No further explanation needed. That makes SO MUCH SENSE, am I right?
Translation (Latin): clara cor
Translation (English): clear heart
Explanation: This is a bit like the Graystripe/Gray nail scenario. From Latin → English, “clara” means clear. But from English → Latin, “clear” is “patet” and “bright” is “clara.” Hmm… close enough. Next!
Translation (Latin): album cornu
Translation (English): white horn
Explanation: It turns out that in Latin, the English word for “wing” and the word for “horn” are both “cornu.” Thus, white horn.
Translation (Latin): alta cauda
Translation (English): high tail
Explanation: I think you figured it out already, haven’t you? It’s very simple and doesn’t require a lot of digging. “Tall” and “high” are very similar, so they simply got mixed up. That doesn’t make it any less funny, though.
Translation (Latin): cortex faciem tuam
Translation (English): peel your face
Explanation: YIKES. Ummm, oh. I see. Basically, the words “bark” and “peel” have a shared word in Latin: “cortex.” And I guess Google Translate wanted us to freak out, so it slipped the word “your” in along with cortex faciem. Bad Google Translate! You know perfectly well that just “cortex faciem” would translate perfectly well to “barkface.”

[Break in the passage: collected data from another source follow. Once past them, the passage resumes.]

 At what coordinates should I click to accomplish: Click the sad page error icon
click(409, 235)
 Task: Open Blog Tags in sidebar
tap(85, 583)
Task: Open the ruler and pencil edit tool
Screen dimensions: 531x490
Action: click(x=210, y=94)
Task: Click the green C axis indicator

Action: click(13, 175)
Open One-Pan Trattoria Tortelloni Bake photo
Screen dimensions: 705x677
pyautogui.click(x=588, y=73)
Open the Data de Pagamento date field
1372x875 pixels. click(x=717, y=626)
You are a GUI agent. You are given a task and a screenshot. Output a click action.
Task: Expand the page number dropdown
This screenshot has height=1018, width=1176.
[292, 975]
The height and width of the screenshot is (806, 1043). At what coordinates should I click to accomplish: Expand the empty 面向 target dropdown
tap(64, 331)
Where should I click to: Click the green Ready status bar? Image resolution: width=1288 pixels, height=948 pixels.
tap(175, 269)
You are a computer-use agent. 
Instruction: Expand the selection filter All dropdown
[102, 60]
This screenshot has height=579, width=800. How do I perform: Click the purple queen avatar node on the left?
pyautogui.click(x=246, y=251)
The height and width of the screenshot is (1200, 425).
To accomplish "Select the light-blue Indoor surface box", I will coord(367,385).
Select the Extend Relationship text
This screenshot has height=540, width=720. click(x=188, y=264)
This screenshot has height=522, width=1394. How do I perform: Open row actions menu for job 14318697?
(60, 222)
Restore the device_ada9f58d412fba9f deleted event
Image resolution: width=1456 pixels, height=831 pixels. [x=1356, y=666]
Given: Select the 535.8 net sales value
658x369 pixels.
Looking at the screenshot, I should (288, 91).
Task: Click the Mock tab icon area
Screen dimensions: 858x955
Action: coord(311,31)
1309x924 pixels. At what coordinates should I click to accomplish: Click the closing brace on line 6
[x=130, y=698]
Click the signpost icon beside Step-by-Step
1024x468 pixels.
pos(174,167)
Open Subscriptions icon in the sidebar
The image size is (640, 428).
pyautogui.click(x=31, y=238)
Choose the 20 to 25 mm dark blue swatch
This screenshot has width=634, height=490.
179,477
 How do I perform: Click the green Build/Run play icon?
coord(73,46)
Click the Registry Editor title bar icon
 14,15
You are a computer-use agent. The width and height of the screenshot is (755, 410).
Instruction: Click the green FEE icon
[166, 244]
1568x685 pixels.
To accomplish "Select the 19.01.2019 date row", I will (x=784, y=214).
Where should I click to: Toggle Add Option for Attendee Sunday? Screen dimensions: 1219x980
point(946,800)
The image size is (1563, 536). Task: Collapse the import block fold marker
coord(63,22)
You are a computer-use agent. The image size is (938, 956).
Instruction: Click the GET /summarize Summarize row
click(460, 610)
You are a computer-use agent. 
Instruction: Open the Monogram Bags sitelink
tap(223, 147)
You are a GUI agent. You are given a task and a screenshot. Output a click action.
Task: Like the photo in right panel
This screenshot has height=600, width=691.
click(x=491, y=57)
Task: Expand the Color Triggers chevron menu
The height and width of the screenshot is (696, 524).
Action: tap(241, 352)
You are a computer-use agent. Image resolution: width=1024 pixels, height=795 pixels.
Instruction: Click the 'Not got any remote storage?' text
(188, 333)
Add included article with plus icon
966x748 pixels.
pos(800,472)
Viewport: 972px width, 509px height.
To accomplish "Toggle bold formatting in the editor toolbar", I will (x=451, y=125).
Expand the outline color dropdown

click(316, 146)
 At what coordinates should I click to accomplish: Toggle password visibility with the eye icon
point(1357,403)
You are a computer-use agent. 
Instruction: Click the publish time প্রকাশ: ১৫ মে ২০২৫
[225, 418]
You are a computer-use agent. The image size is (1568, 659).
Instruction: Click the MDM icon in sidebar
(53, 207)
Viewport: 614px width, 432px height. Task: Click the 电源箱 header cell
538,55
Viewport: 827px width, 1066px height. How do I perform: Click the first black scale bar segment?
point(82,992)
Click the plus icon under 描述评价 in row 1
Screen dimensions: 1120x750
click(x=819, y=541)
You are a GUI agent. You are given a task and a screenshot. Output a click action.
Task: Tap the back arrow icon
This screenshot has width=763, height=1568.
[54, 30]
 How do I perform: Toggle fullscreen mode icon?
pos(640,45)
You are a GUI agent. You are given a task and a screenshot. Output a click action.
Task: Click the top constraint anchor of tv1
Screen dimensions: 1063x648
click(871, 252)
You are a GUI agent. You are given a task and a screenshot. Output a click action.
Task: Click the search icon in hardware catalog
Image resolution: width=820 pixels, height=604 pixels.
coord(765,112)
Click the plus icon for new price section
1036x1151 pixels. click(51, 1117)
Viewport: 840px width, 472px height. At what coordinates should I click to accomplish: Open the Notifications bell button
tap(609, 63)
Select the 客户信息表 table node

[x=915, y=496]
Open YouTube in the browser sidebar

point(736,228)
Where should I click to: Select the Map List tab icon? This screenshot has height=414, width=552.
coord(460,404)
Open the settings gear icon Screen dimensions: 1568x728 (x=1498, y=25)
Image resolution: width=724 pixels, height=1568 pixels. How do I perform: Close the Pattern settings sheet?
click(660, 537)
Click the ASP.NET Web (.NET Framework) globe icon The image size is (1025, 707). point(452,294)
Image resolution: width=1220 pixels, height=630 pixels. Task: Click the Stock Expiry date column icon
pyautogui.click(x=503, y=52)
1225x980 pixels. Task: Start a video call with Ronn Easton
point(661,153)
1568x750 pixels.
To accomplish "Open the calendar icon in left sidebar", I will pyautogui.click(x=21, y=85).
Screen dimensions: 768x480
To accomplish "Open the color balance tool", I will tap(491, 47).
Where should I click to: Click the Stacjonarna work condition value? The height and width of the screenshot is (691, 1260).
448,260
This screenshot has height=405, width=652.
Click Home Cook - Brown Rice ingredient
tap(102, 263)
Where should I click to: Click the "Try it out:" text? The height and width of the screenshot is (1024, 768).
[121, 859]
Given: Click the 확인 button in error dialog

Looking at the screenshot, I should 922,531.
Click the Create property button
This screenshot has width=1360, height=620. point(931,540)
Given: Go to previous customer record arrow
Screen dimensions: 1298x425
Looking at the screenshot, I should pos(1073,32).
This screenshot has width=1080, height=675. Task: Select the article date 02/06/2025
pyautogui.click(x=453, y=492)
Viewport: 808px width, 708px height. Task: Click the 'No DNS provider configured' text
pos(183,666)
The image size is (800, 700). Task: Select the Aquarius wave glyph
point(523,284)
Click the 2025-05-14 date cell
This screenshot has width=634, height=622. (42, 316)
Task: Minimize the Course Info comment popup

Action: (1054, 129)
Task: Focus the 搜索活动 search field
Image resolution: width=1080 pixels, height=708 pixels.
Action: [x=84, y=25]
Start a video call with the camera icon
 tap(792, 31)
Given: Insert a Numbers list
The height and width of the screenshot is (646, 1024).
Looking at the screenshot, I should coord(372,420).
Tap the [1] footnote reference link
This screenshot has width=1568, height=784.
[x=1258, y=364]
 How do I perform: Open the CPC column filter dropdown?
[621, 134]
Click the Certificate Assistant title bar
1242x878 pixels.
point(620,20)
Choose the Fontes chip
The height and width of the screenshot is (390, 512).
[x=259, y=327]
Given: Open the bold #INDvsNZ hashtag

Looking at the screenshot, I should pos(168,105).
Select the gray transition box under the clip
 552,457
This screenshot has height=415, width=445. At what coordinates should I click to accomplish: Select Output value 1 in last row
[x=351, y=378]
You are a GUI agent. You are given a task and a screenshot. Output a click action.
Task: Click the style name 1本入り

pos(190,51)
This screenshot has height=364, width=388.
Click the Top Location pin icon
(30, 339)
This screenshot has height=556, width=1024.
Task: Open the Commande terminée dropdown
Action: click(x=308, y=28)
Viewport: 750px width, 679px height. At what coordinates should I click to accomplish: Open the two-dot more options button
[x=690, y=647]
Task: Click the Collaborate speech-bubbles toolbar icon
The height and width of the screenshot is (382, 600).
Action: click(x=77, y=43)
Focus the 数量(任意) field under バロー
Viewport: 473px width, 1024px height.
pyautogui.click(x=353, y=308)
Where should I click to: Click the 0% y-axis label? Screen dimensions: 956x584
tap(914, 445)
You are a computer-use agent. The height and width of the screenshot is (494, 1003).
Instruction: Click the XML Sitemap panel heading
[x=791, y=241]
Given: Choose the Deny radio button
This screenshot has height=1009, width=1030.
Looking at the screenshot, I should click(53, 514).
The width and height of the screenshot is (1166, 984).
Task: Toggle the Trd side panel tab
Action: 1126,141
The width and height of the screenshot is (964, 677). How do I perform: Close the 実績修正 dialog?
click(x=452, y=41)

Reedpaw (I just couldn’t resist!)
Translation (Latin): calamo manu
Translation (English): pen in hand
Explanation: Whaaat? Ohhh. You see, “reed” and “pen” have many shared words in Latin: “calamo”, “calamus”, “calamum”. That explains the “pen” part. As for the “manu”, “by hand” and “paw” share that word. But (interesting part) If we were to be entirely accurate, “reed” in Latin is “arundo.” Translate “arundo” back to English, it turns into “with a reed.” “Arundo” also (surprise surprise) shares a meaning with “calamus”, which you might remember means “pen.” Translate “paw” to Latin and you get “manu”, but translate “manu” back to English and you get “by hand.” So the very rough meaning is “with reed by hand”, which could easily turn into “pen in hand”, which is why… well, you get the idea.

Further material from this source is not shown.